Keeping focused

Wed, Jul 30th 2014, 11:54 AM

Just over the halfway mark into the fourth annual FOCUS Summer SLAM, the program's doors were opened to allow donors, students, family members and education officials to see students enrolled in the program in action during an All School Rally at The College of The Bahamas.
An initiative of the Lyford Cay Foundation, FOCUS is a tuition-free, school enrichment program that sets primary school students on an eight-year path to college and career success. Lessons take place during the school year and for 30 days in the summer.

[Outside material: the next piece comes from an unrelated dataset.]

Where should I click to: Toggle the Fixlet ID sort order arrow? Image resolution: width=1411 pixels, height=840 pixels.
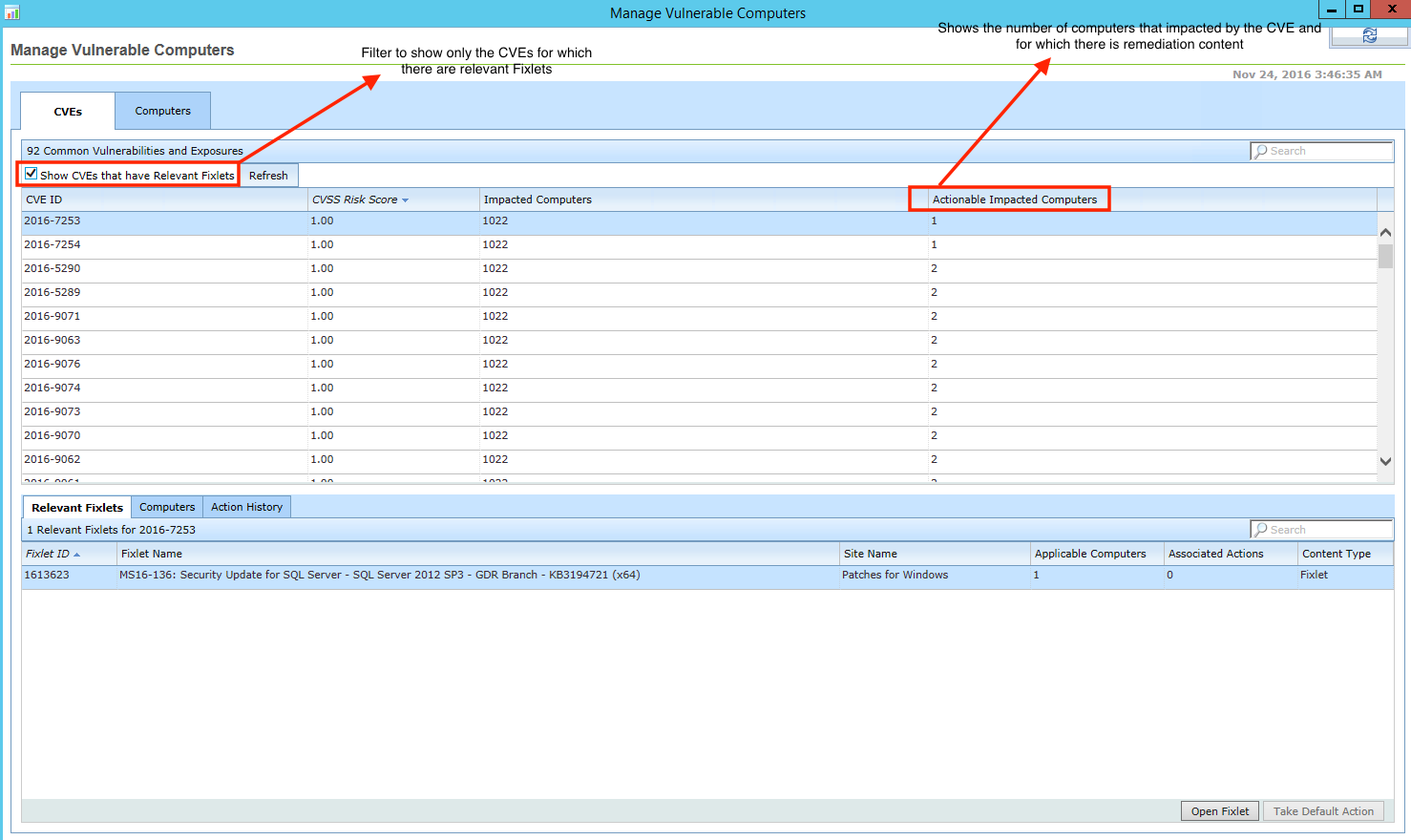(x=76, y=555)
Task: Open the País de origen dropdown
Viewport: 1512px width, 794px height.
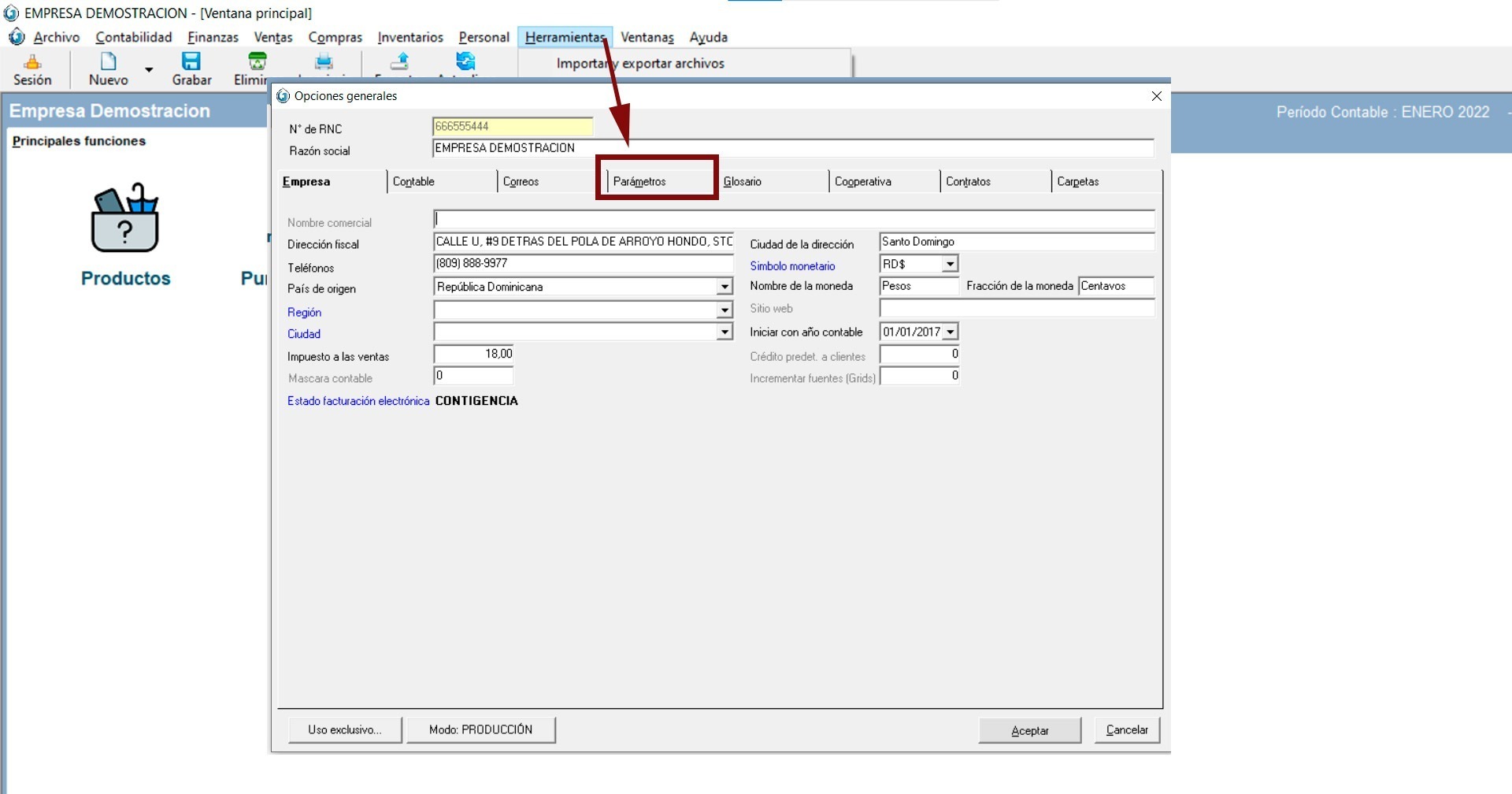Action: pyautogui.click(x=724, y=288)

This year, FOCUS is serving 152 students in grades five through eight who have been working together in small groups to complete projects that demonstrate this summer's information theme.

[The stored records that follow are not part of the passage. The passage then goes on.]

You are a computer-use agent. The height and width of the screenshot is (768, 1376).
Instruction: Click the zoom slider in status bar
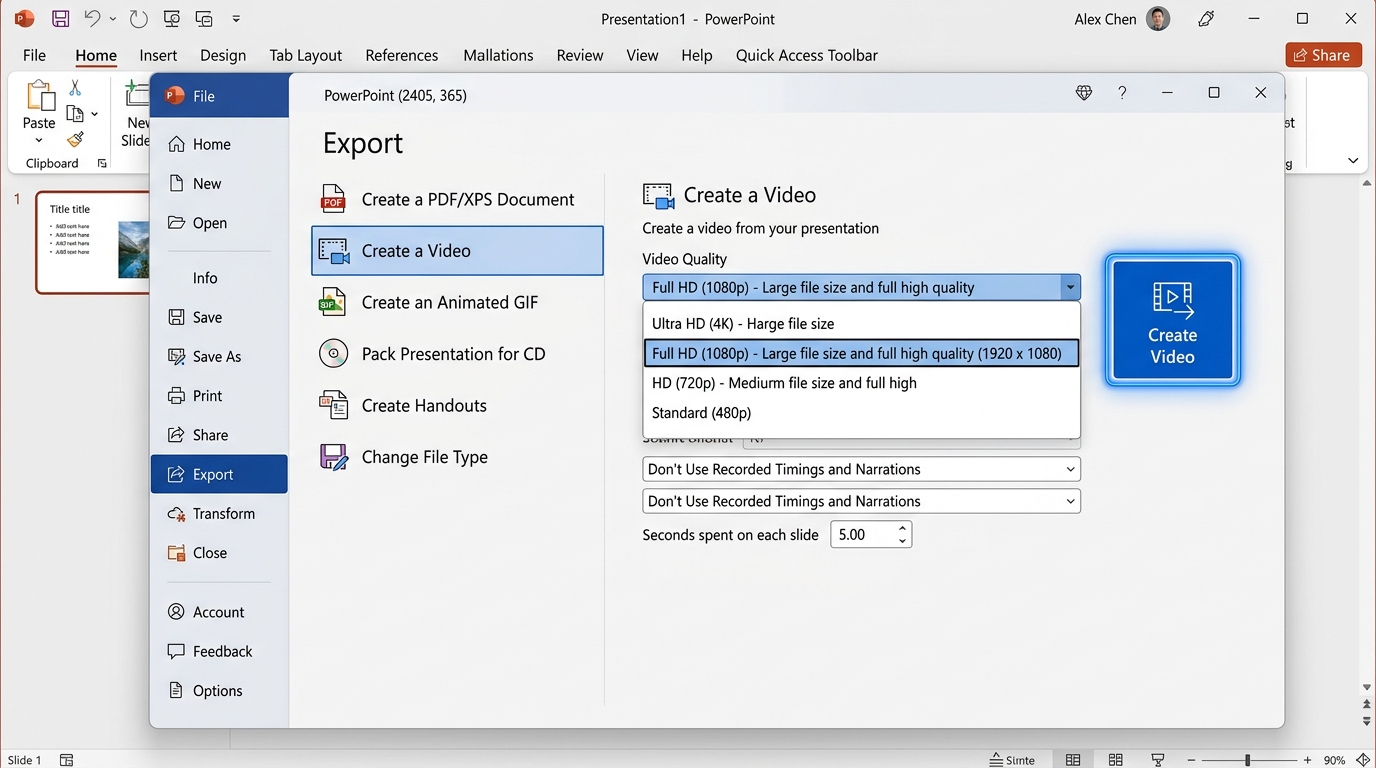point(1248,760)
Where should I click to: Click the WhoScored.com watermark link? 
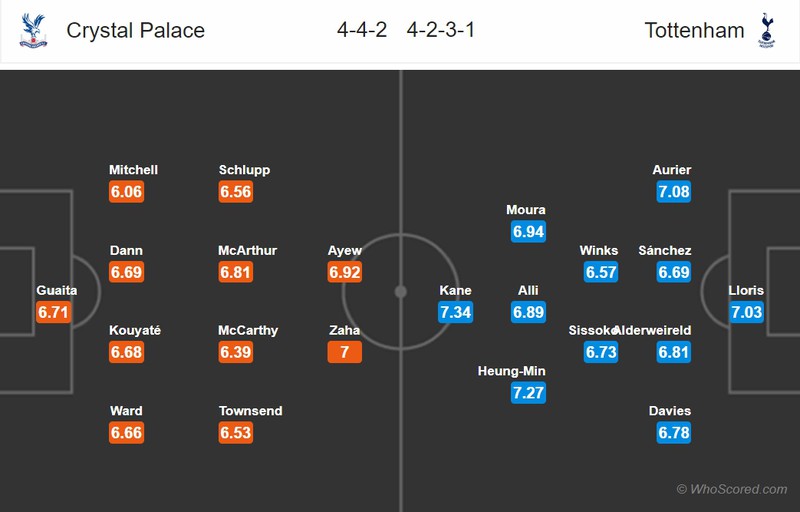click(732, 489)
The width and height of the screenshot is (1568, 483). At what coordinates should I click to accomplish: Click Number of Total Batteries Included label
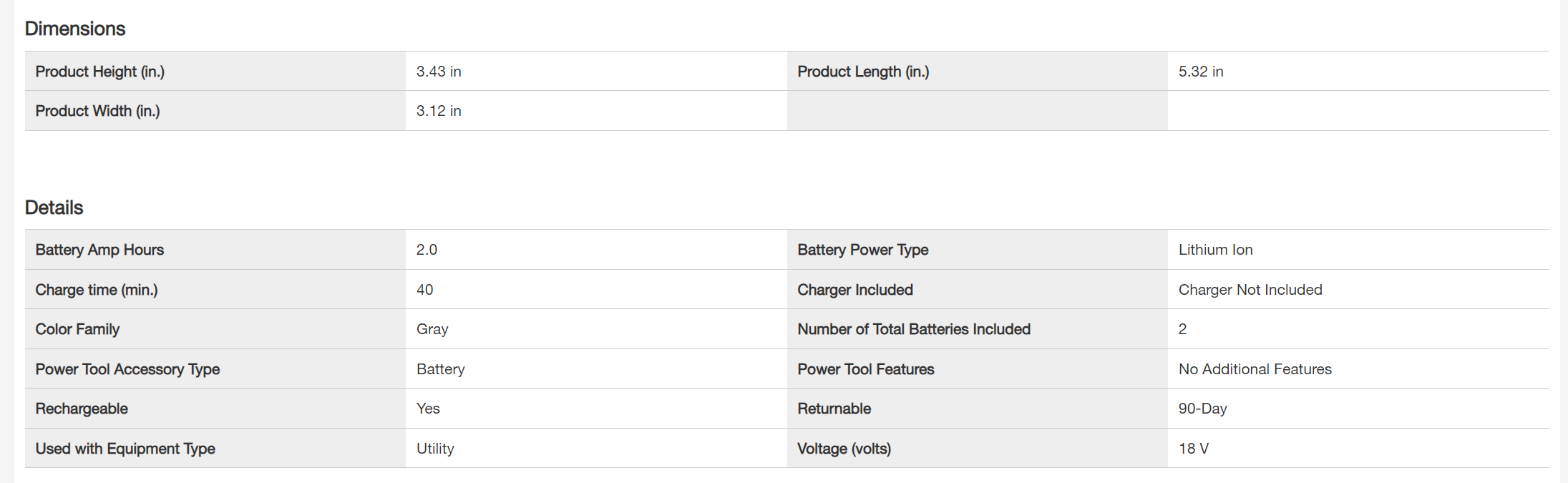pyautogui.click(x=914, y=329)
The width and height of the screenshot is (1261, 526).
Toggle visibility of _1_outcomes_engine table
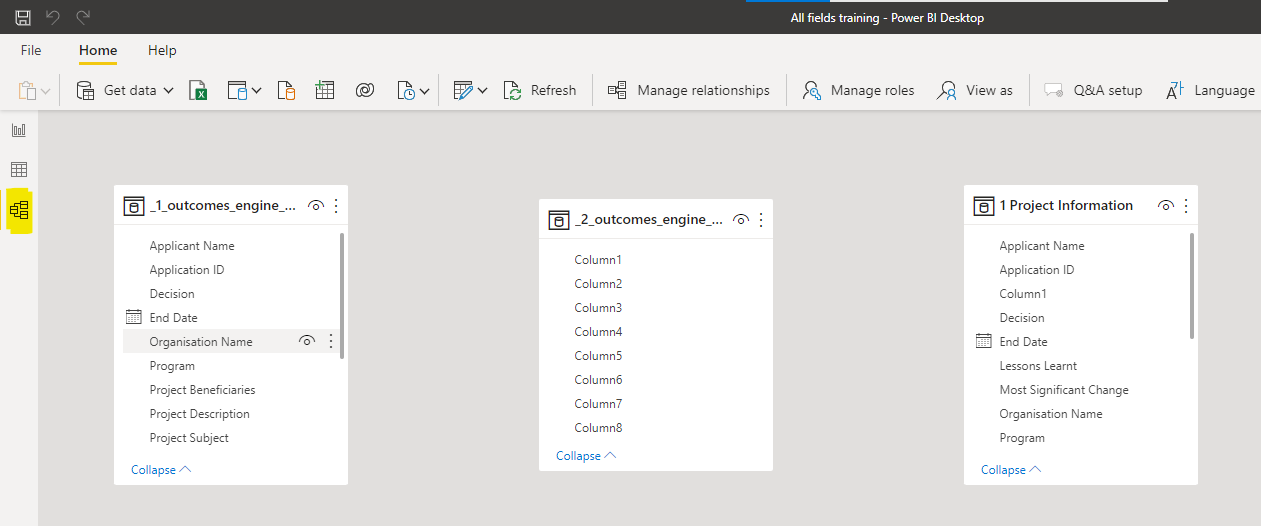316,206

Students entering grades five and six with the new academic year were tasked with creating websites that communicate feasible waste management solutions for New Providence. Students entering grades seven and eight were charged with using geographic information systems (GIS) technology to map an efficient bus route system for FOCUS students.
Jasmine Roker, a sixth grade student at T.G. Glover Primary School, who has been in FOCUS for two years, said the program has helped her.
"FOCUS has helped me in school. The things I didn't know, FOCUS picked me up and helped me with them. And FOCUS teachers teach me different things," she said. "The best part about being in FOCUS is that I get to meet new people and also I get a boost to learning."
Students are recruited in fourth grade from public primary schools in New Providence's northwestern district (East Street through to Bain and Grants Town and up to Gambier Village). FOCUS' mission is that through additional educational support and enrichment activities, the students would be the first in their families to attend tertiary learning institutions.
Olivia Johnson, the mother of Amile Johnson, a fifth grade FOCUS student, has seen first-hand the program's accomplishments.
"For me, the best part is his mind is constantly going. He's constantly thinking; he's learning more, and I'm learning because he's talking about all the biomedical waste and all that. So whatever he's learning here, he's bringing it home and it's challenging him, because he's says to me, 'Oh, mommy I never knew about this,'" said Johnson.
All FOCUS programs take place at The College of The Bahamas' Oakes Field campus.